It's hard to believe that 20 years has gone by since my mother passed away. One thing is for sure, the years have gone by like days and the days, like seconds.
So much has happened since December 14,1996 that I don't even know where to begin to tell the stories about everything. Some good, some not so good. But as Darius Rucker sang about, "it all brought me to this."

I started on WYRK in the spring of that year. It was May of 1996 that I went on the air for the first time as a part time host on the weekends. The day that my mom passed away I was headed to the station to do a Saturday morning show. I got the call from my brother, who told me to get to South Buffalo Mercy as soon as I could.
By the time I had gotten to the hospital, it was too late. Mom had passed.
I guess I have carried around some guilt all these years that I wasn't there at the moment she died. I never really expected her to die. At 19 years old, I guess I had some sort of ignorance to how sick my mother really was.

In the first 5 years after mom was gone, I graduated from Canisius College, got married, got divorced and became the host of the WYRK morning show. In the 15 years following that, I moved over ten times around Western New York and finally settled down and started a family.

Looking back and writing this as I watch our 6 month old son play, I hope to have the same impact on his life as my parents had on mine.

It was 15 years after mom died that my father passed away. A brilliant man to say the least. As is normal with sons and daughters, I realize now what my father meant by some of the things that he taught us. Two words; budget and plan.

Having to care for and provide for 5 kids with one salary seems nearly impossible to me. Somehow my father made it work. It wasn't until a few years before he died that my father and I really started to see eye to eye and I was happy to have him as my friend as well as my dad.

We buried mom the week before Christmas. It was tough that year and the years following to get in to the spirit of Christmas. It was just one of those things that I rushed towards and hurried through and never gave much thought to. It wasn't like it used to be. Christmas was always so special and so important at our home in East Aurora. I still can't figure out how all seven of us got along so well in such a small home and to this day, I don't know how we all had gifts to open and never seemed to go without.

20 years certainly does go by fast. If you ask most of the people close to me they'll tell you that I rarely sat down to enjoy it. It seems I have always been on the go or doing something, anything but sit still. In the last 20 years great people have come in to my life and some have passed on. I have had the honor of delivering three eulogies for some very special people. Each time, trying to find the right words to summarize how amazing their lives were and what they left behind for us as family and friends.

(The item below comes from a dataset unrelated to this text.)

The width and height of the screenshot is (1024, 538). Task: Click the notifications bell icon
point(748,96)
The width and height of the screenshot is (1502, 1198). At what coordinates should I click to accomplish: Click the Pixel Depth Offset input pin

But the words that were said at my mother's funeral, about her, have been on my mind lately. Fr Walt (currently the pastor at All Saints in Lockport) delivered the brief, yet powerful eulogy that December morning at Immaculate Conception Church. My mother was a simple woman who rarely left our house and whose life and hobbies were all about us; her kids and family.

Looking back, my dad did everything he could to provide us with the things we needed like housing, clothing, food etc. At the same time, my mother was working hard to give us the basic understanding of what is most important.